FORGE A NORTH AMERICAN CLIMATE COMPACT
The United States isn’t in this alone. The entire North American continent must accelerate the clean energy transition and develop more comprehensive approaches to cutting carbon pollution. As President, Clinton will immediately launch negotiations with the leaders of Canada and Mexico to secure a North American Climate Compact that includes ambitious national targets, coordinated policy approaches, and strong accountability measures to catalyze clean energy deployment, reduce energy costs, cut greenhouse gas emissions, guide infrastructure investment, and make our integrated energy and vehicle markets cleaner and more efficient. This will include:
Ambitious Targets: Drive greater ambition in the global fight against climate change through coordinated targets for clean energy and cutting carbon pollution, internationally recognized reporting mechanisms, and a binding review process.
Clean Power Markets: Build on the momentum created by the Clean Power Plan, which sets the first national limits on carbon pollution from the energy sector, and regional emissions trading schemes in Canada, Mexico, and the United States to drive low carbon power generation across the continent, modernize our interconnected electrical grid, and ensure that national carbon policies take advantage of integrated markets.
Clean Transportation: Work to harmonize vehicle efficiency, emissions and fuel standards, strategies for electric vehicle deployment, clean freight and logistics, and other low-carbon transportation solutions.
Methane Management: Establish continent-wide methane emissions reduction targets and coordinated strategies for reducing leaks from both new and existing sources.
Infrastructure Standards: Develop common, world-class standards for North American infrastructure that create good jobs and careers, support prevailing wage and project labor agreements, and ensure energy transportation across the continent is clean, safe, reliable and affordable.
Clinton’s vision for modernizing North American energy infrastructure is one pillar of her comprehensive energy and climate agenda, which includes major initiatives in the following areas:
Clean Energy Challenge: Develop, defend and implement smart federal energy and climate standards.
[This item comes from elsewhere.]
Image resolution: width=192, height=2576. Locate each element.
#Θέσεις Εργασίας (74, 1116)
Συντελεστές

Provide states, cities and rural communities ready to lead on clean energy and exceed these standards with the flexibility, tools and resources they need to succeed.
Energy and Climate Security: Reduce the amount of oil consumed in the United States and around the world, guard against energy supply disruptions, and make our communities, our infrastructure, and our financial markets more resilient to risks posed by climate change.
Safe and Responsible Production: Ensure that fossil fuel production taking place today is safe and responsible, that taxpayers get a fair deal for development on public lands, and that areas that are too sensitive for energy production are taken off the table.
Revitalizing Coal Communities: Protect the health and retirement security of coalfield workers and their families and provide economic opportunities for those that kept the lights on and factories running for more than a century.
Collaborative Stewardship: Renew our shared commitment to the conservation of our disappearing lands, waters, and wildlife, to the preservation of our history and culture, and to expanding access to the outdoors for all Americans.